Home > Nonfiction > Your Inner Fish: A Journey Into the 3.5-Billion-Year History of the Human Body > Page 7
Your Inner Fish: A Journey Into the 3.5-Billion-Year History of the Human Body Page 7

by Neil Shubin


  The reptile Bill had found was a tritheledont, a creature known from South Africa as well as now from Nova Scotia. These were very rare, so we wanted to return to Nova Scotia the next summer to find more. I spent the whole winter tense with anticipation. If I could have chipped through the winter ice to find fossils, I would have done it.

  In the summer of 1985, we returned to the site where we had found the tritheledont. The fossil bed was just at beach level, where a little piece of the cliff had fallen off several years before.
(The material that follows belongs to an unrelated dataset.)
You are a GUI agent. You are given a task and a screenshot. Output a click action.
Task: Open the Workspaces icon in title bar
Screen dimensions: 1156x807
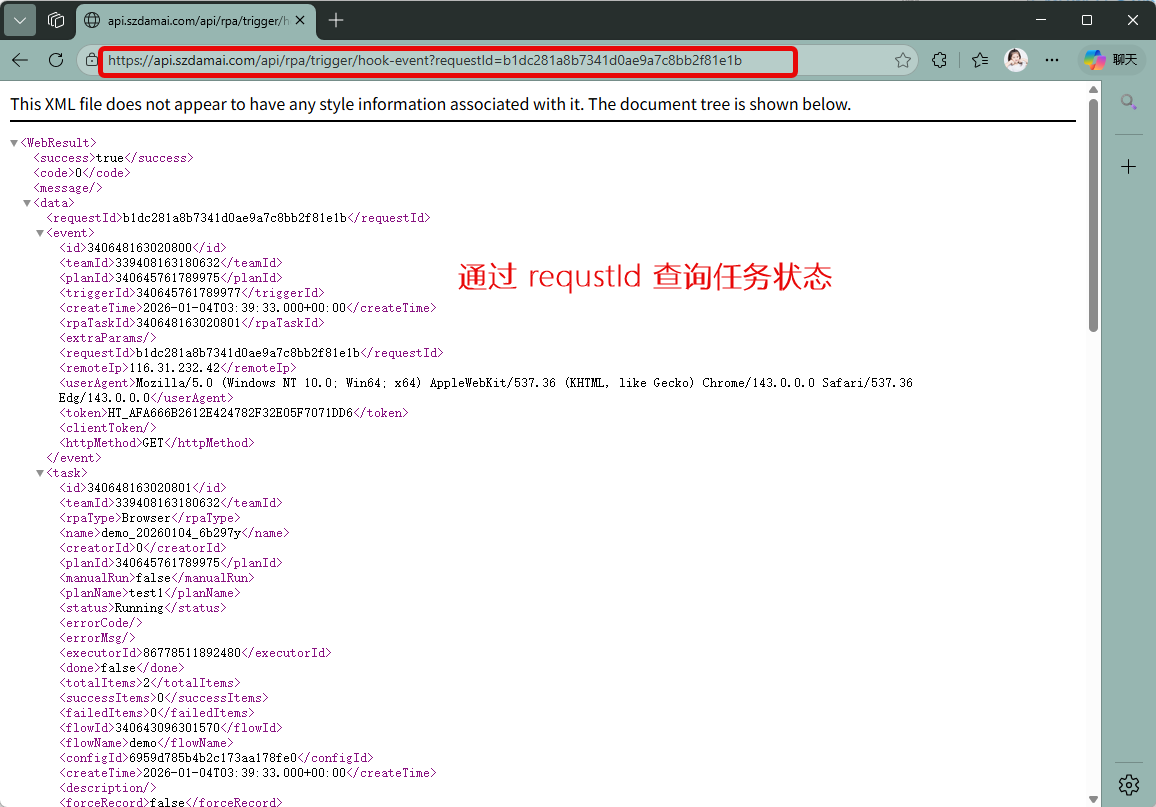point(57,20)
We had to time our daily visit just so: the site was inaccessible at high tide because the water came up too high around a point we had to navigate. I’ll never forget that first day of excitement when we rounded the point to find our little patch of bright orange rock. The experience was memorable for what was missing: most of the area we had worked the year before. It had weathered away the previous winter. Our lovely fossil site, containing beautiful tritheledonts, was gone with the tides.

  The good news, if you could call it that, was that there was a little more orange sandstone to scan along the beach. Most of the beach, in particular the point we had to go around each morning, was made up of basalt from a 200-million-year-old lava flow. We were positive no fossils could be found there, for it is virtually axiomatic that these rocks, which were once super hot, would never preserve fossil bone. We spent five or more days timing our visits to the sites by the tides, pawing away at the orange sandstones beyond it, and finding absolutely nothing.

  Our breakthrough came when the president of the local Lions Club came by our cabin one night looking for judges for the local beauty contest, to crown Parrsboro’s Miss Old Home Week. The town always relied on visitors for this onerous task, because internecine passions typically run high during the event. The usual judges, an elderly couple from Quebec, were not visiting this year, and the crew and I were invited to substitute.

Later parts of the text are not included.